FALLOUT Life on the Firing Squad
The Art of Letting Employees Go
Sunday, August 9, 2009
NEW YORK -- The first phone call comes 30 seconds after Kim Hall arrives at her desk. She groans, chases two Tylenol with a gulp from her extra-large coffee and sweeps her bangs away from her eyes. She reaches into a drawer and grabs the notepad that contains what her colleagues refer to as "the tally of destruction." After the third ring, Hall grabs the phone and presses it to her ear. It is 9:03 a.m. on a Wednesday, and another day of economic collapse has begun.
"Five O'Clock Club, this is Kim," she says. "How are you this morning?"
She rocks in her chair as she listens and scribbles notes: A law firm in Manhattan. Downsizing. Their third one this year. Twelve employees. Probably in August. More to come in October and November.
"I'm sorry," Hall tells the caller. "This is so hard. This is really awful."
She hangs up the phone, only for it to ring again. Again. Again. A language translation company in New York needs to fire 30; a not-for-profit in Washington plans to lay off six; a church has to cut three employees with a combined 50 years of service; an insurance company in Kansas needs to let go of two vice presidents; a zoo must dismiss its zookeeper. Hall listens to each caller describe the latest wreckage of this recession. "I'm sorry . . . I'm sorry . . . I'm sorry," she says, over and over, until the morning Tylenol has worn off, the headache returns and she reaches into her desk for another dose.
This is what life is like as vice president of the Five O'Clock Club, an outplacement firm at the epicenter of the economic crisis. Hall coaches businesses on how to execute mass downsizings and often visits companies on the designated day to help coordinate a layoff. Then she speaks to the newly unemployed within 30 minutes of their dismissal and offers tips on how to begin a job search. She comforts those who cry and commiserates with those who vent. She does this, sometimes, with 20 despondent people each day. It is a misery so numbingly constant that it no longer feels miserable. It is her job.
And lately, it is a profitable one. The Five O'Clock Club has nearly doubled in size during the past two years, and Hall has guided more than 200 companies and 1,500 laid-off workers through downsizings in the past six months. The Club, as it is sometimes called, charges each company about $2,000 per fired employee in exchange for providing layoff victims with a year of career coaching. The more businesses that suffer, the better for business at the Club. When Hall joined the company in 2007, she read in the employee handbook that "from time to time, employees will receive small bonuses when the company is doing exceptionally well." Now those bonuses come almost every month.

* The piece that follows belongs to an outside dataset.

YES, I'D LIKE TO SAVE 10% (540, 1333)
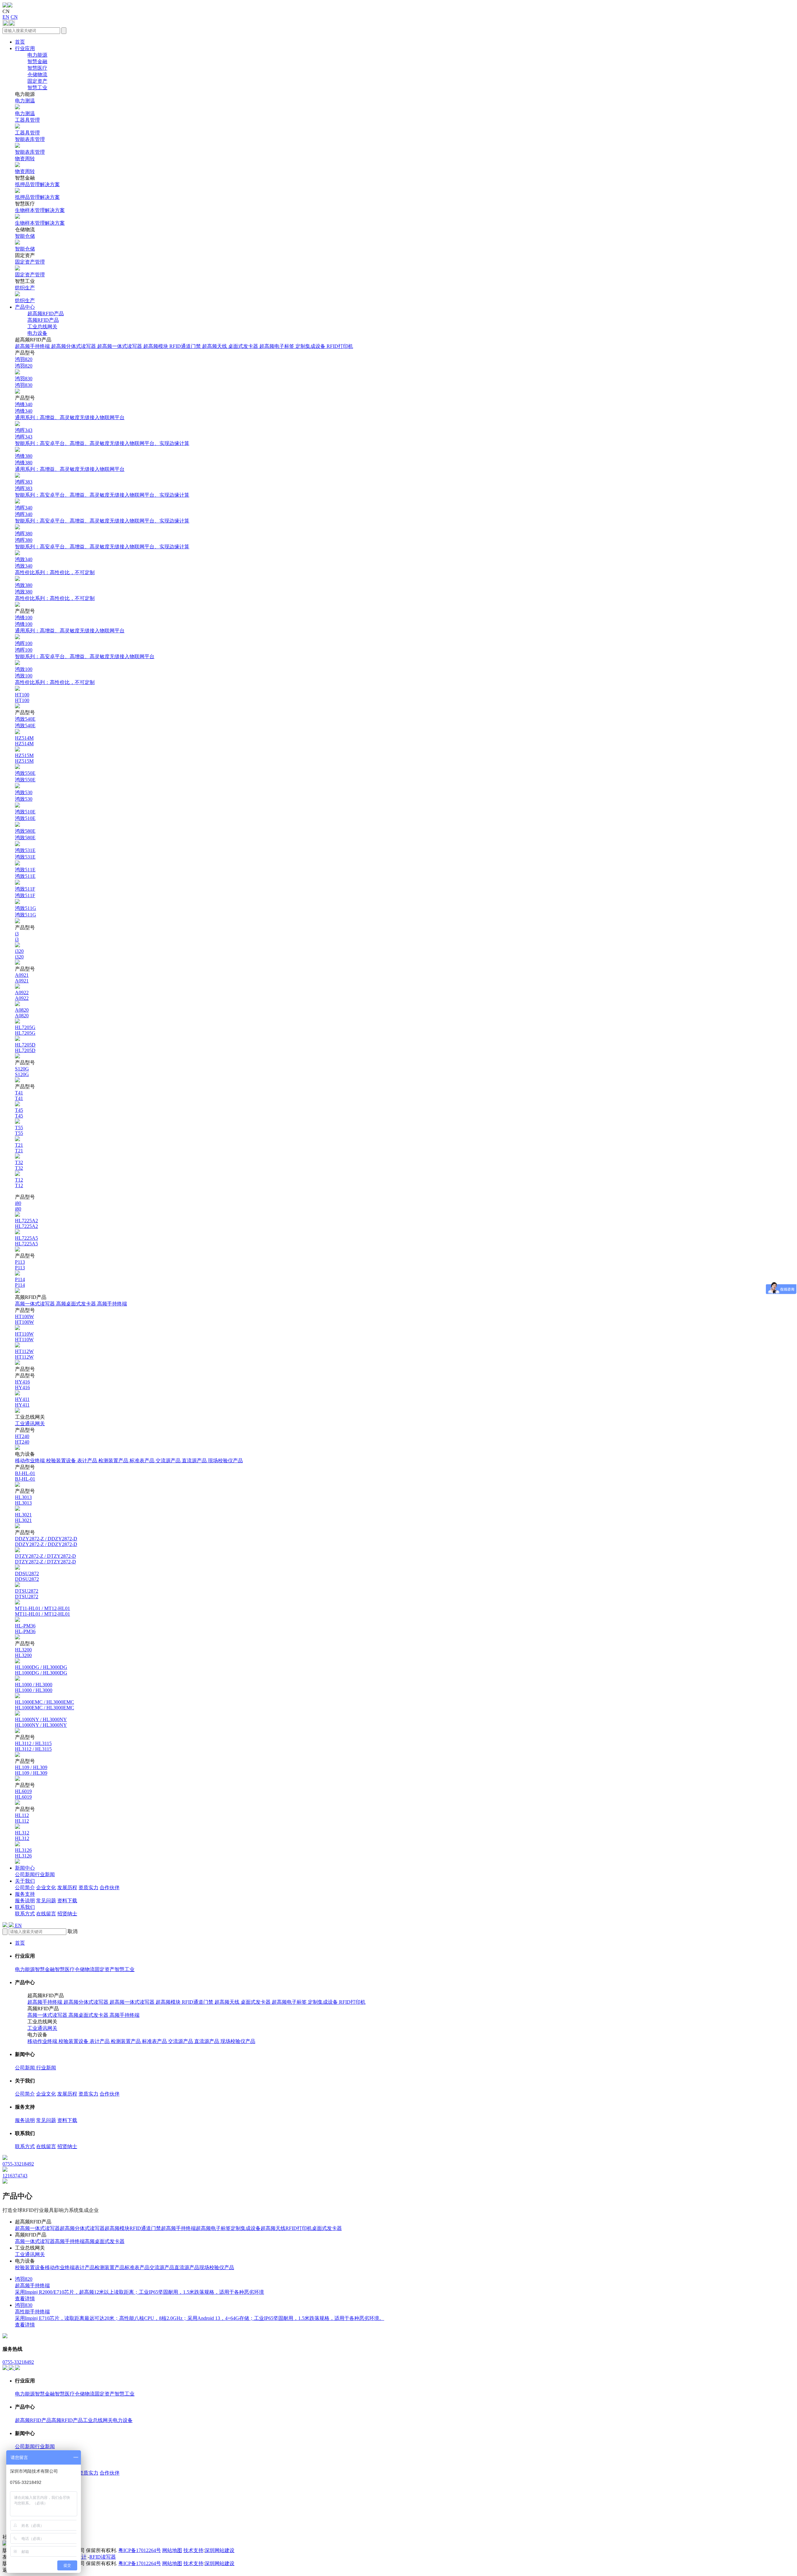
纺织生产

As Hall sits in her cubicle answering calls, she is surrounded by the evidence of a company expanding at hyper speed. The Five O'Clock Club still occupies an office intended for its first three employees -- a studio apartment inside a Manhattan high-rise, Suite 6L, 460 square feet hidden behind a whitewashed door like all the others, across from a laundry room where tenants come and go in their pajamas.
Fourteen employees now jockey for space inside. A secretary sits at the entryway. Three cubicles are located in what looks like a walk-in closet. Mailing boxes are piled high in the bathtub. Office supplies spill out from the kitchen cabinets. Hall sits under a window in a rear corner, hemmed in by three other desks, with her purse underfoot and four electric fans blowing in a futile attempt to keep her cool.
No matter how frenetic the office becomes, it can never keep pace with metastasizing demands. Years ago, when business was slow, the Five O'Clock Club promised companies that it would contact laid-off workers within 30 minutes of dismissal. It seemed like a reasonable guarantee at the time, when the business coordinated one layoff every few weeks. But now, with layoffs unfolding by the day, Hall clicks open a document on her computer listing recent layoff victims and notices that it is several pages long. "This is crazy," she says. She begins to dial, starting with the names at the top.
An accountant, 42, from San Jose, who earned $95,000: "I know this is hard," Hall says, "but you'll get back on your feet."
A secretary, 59, from Illinois, who earned $45,000: "The timing could actually work in your favor," Hall says. "A lot of people take vacation in the summer. There's no competition for job-hunters."